L'Accompagnatrice
Claude Miller (1992)
L'ombre de la seconde guerre mondiale et le passage à l'âge adulte sont des thèmes récurrents dans la filmographie de Claude MILLER et en regardant la silhouette juvénile de Romane BOHRINGER dans "L'accompagnatrice", je n'ai pu m'empêcher de penser à celle de Charlotte GAINSBOURG que Claude Miller dirigea à deux reprises à la même époque alors qu'elle était adolescente et jeune adulte. Avoir un père célèbre et être de la même génération n'est pas leur seul point commun, elles ont une histoire familiale marquée par la guerre (tout comme Claude Miller). Quand Romane BOHRINGER tourna le film, elle venait juste d'être révélée par "Les Nuits fauves" (1992) et se retrouve à jouer avec son père, ce qui donne une résonance particulière à la séquence où Benoît (Julien RASSAM) demande la main de son personnage à Charles Brice, joué par Richard Bohringer qui lui répond qu'il n'est pas son père et que d'ailleurs, elle n'en a pas. Charles Brice par ailleurs marié à une cantatrice, comment ne pas songer à "Diva" (1980)?
"L'accompagnatrice" est un film qui a pour originalité d'établir un parallèle implicite entre la vie et la scène en adoptant le point de vue d'un personnage de l'ombre qui se fait le témoin des événements racontés dont elle reste majoritairement une spectatrice. Au début de l'histoire, il existe un contraste extrêmement tranché entre le monde terne et étriqué de Sophie fait de privations et de frustrations et celui des Brice, lumineux, luxueux et aventureux dont elle rêve de faire partie. Pourtant, l'envers du décor nous est montré presque immédiatement avec l'apparition de personnages douteux qui nous font comprendre que le couple s'est compromis avec le régime de Vichy et l'occupant et que c'est cela qui lui permet de maintenir son train de vie (Charles Brice aime à répéter qu'il était déjà riche avant la guerre). Sentant cependant le vent tourner (l'histoire se déroule en 1942/1943), les Brice décident cependant de partir se réfugier à Londres. A moins que ce ne soit un moyen pour Charles de reconquérir Irène qui vit une passion avec un résistant. Sophie choisit de partager leur sort (et donc de se faire le témoin de leur histoire) jusqu'au bout comme si elle préférait vivre vivre sa vie par procuration plutôt que de céder à Benoît, décrit par Irène comme "un futur employé des PTT" (soit le retour à la case départ). La fin de l'histoire est de ce point de vue très amère puisque Sophie perd finalement sur tous les tableaux.

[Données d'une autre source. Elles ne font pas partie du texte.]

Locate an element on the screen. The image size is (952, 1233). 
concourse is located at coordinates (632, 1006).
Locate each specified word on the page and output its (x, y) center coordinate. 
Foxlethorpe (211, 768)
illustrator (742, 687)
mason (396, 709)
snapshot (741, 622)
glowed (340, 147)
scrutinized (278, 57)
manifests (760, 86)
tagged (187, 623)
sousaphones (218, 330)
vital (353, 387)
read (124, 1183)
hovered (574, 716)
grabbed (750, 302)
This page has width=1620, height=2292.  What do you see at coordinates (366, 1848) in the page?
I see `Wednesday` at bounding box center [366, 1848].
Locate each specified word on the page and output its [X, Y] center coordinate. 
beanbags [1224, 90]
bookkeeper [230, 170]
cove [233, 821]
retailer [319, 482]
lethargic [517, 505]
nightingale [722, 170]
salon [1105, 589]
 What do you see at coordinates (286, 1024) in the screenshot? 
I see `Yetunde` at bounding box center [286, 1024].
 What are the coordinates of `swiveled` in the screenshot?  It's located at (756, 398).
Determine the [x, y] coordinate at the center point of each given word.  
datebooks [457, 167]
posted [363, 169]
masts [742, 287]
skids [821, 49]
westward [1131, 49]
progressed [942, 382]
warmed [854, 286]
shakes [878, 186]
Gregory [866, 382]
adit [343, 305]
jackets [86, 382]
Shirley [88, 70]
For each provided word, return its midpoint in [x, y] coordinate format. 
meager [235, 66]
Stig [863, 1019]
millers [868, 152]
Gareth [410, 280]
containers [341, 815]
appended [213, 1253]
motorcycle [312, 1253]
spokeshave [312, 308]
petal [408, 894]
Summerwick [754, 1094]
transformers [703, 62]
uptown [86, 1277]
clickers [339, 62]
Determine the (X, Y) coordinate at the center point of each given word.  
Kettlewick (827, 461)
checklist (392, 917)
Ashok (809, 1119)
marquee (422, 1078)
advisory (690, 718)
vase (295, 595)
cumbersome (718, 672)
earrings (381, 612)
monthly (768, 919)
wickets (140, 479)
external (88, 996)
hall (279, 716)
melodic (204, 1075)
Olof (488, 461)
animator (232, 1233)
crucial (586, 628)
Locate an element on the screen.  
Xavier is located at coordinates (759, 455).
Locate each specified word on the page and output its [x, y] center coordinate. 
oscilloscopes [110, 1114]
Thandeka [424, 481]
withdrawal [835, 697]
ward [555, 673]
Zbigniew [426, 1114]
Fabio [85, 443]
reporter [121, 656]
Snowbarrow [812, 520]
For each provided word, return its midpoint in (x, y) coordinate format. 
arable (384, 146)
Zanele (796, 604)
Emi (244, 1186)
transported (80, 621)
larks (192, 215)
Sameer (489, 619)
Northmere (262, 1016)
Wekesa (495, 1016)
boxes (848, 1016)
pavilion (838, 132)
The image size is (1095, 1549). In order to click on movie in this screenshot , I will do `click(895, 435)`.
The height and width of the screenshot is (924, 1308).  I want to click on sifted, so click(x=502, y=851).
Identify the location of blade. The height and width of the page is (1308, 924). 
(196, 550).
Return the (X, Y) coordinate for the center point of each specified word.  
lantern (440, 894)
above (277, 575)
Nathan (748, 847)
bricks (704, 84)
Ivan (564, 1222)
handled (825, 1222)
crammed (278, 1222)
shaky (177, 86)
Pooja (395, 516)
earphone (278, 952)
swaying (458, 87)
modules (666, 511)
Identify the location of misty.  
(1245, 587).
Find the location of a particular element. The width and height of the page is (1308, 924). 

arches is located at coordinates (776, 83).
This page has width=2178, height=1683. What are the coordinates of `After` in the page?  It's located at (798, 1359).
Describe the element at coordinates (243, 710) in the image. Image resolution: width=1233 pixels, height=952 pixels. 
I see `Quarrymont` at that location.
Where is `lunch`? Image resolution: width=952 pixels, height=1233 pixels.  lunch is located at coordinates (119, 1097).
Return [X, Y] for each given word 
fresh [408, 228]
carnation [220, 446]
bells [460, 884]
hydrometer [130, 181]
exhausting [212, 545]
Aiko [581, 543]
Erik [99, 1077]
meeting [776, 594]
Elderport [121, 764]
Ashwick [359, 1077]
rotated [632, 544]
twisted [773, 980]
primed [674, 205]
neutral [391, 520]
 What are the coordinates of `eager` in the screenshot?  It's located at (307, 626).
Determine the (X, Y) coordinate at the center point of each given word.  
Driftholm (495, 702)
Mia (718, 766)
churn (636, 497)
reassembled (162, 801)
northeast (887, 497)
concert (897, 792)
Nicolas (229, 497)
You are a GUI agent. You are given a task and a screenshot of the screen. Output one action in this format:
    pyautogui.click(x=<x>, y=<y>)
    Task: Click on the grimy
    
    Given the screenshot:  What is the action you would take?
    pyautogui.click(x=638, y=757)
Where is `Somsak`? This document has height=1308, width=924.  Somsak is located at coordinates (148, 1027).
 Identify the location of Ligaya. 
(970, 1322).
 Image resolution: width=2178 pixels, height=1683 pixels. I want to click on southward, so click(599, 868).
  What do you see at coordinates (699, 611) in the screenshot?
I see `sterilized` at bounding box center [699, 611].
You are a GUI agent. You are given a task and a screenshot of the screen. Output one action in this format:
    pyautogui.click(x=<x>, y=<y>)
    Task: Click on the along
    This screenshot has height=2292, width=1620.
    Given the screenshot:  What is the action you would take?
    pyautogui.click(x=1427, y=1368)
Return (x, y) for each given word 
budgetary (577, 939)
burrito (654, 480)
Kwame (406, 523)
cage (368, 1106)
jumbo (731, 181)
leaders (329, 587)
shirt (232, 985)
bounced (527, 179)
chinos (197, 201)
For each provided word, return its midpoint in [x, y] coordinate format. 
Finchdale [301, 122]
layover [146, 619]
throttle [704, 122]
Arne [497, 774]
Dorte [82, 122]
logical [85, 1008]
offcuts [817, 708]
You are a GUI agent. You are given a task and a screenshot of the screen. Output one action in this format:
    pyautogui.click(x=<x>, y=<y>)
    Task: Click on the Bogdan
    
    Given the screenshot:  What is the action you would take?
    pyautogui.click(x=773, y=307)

Si le film se suit agréablement et est rehaussé par l'interprétation intense de Richard Bohringer dans le rôle d'un personnage complexe et au final tragique, il n'en reste pas moins que la transposition du roman d'origine de Nina Berberova me semble très affadie. Sophie telle que l'interprète Romane Bohringer semble fascinée par les Brice et avide de partager la moindre miette de leur existence bien plus que jalouse ou haineuse. Elle semble dénuée de toute conscience politique ou sociale malgré quelques tirades qui semblent tomber comme un cheveu sur la soupe et ressemble davantage à un fantôme qu'à une "deus ex machina" prête à se venger. L'ambivalence de sa relation aux Brice et surtout à Irène est à peine effleurée. La portée du film en est évidemment très amoindrie en apparaissant finalement comme une remake de "L'Effrontée", la fraîcheur de l'adolescence en moins.